Another day, after having pawned nearly all his instruments for money with which to buy liquor to appease his raving appetite, he was seen to unseal one of the jars containing a fœtal specimen, pour out a quantity of the diluted alcohol in which it had long been preserved, and drink it down with the avidity of a starving man.

His last instrument and case pawned, he sold the coat from his back to buy liquors. He could no longer get practice, no longer pay his board, and he became an outcast from all respectable society, and a frequenter of bar-rooms. A poor and simple old woman in the remote part of the town took compassion on him, and gave him a home. But nothing could chain his uncontrollable passion for intoxicating drinks.

A BAR-ROOM DOCTOR.

The last time I saw him was in the month of December. He was in a grocery, warming himself by the store fire. He wore a crownless hat, a woman’s shawl over his shoulders, and a pair of boy’s pants partially covered his legs; no stockings covered his ankles, and a pair of old, low shoes encased his feet. The light had fled from his once beautiful, lustrous eyes; great wrinkles furrowed his once manly brow; his hair, once dark and glossy as the raven’s wing, was now streaked with gray, uncombed and unkempt, hanging, knotted and snarled, over his neck and bloated face.

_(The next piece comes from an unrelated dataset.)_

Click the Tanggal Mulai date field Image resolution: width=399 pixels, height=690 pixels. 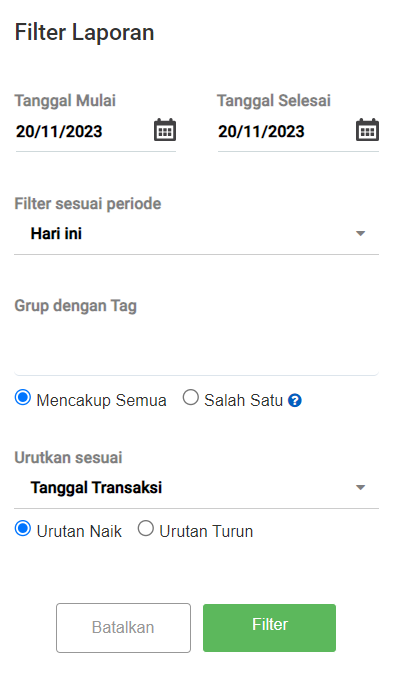coord(84,132)
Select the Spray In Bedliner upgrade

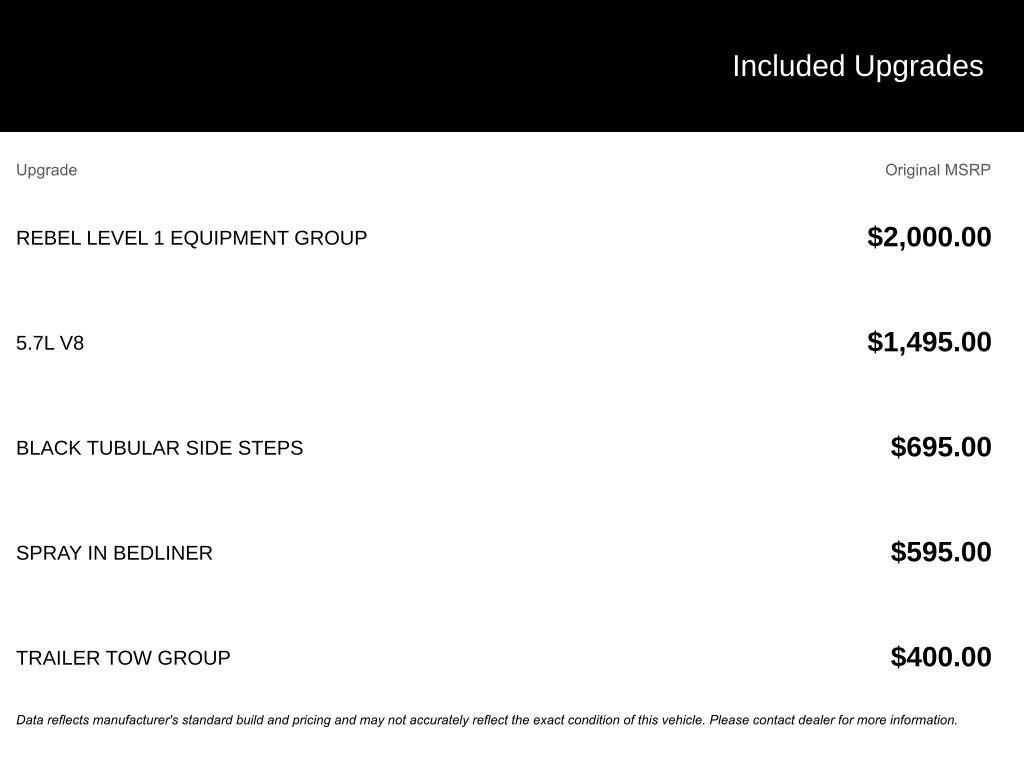point(114,553)
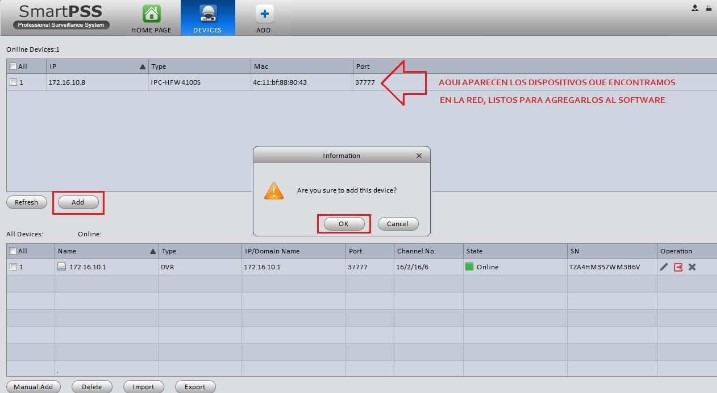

“Don’t you recollect me?” he asked, with a shaking voice and a distressing effort at a smile. Ah, it was sickening to the senses.

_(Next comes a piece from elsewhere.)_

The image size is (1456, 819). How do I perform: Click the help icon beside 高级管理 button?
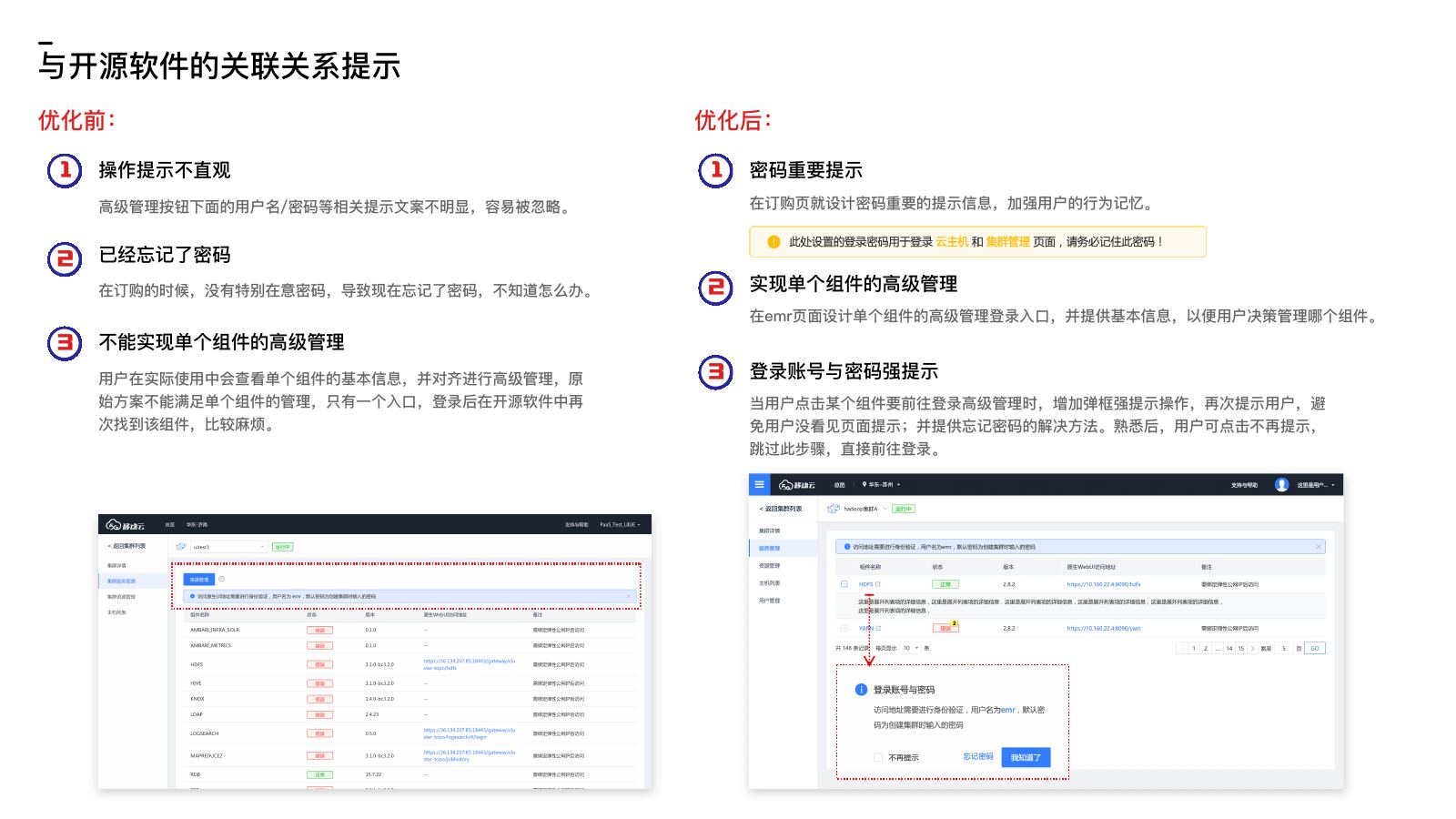click(x=222, y=579)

Alas! Such another wreck may I never behold. What power shall awaken him from his awful condition, and

“Picture a happy past,
Gone from his sight,
Bring back his early youth,
Cloudless and bright;
Tell how a mother’s eye
Watched while he slept,
Tell how she prayed for him,
Sorrowed and wept.
“Point to the better land,
Home of the blest,
Where she has passed away,
Gone to her rest.
O’er the departed one
Memory will yearn;
God, in his mercy, grant
He may return.”

Fatal Errors.

Unfortunately, it is much easier to copy a great man’s imperfections than those qualities which give him his greatness. Too often, also, are their defects mistaken for their marks of distinction,—vice for virtue,—and copied by the young, who have not the ability to imitate their greatness.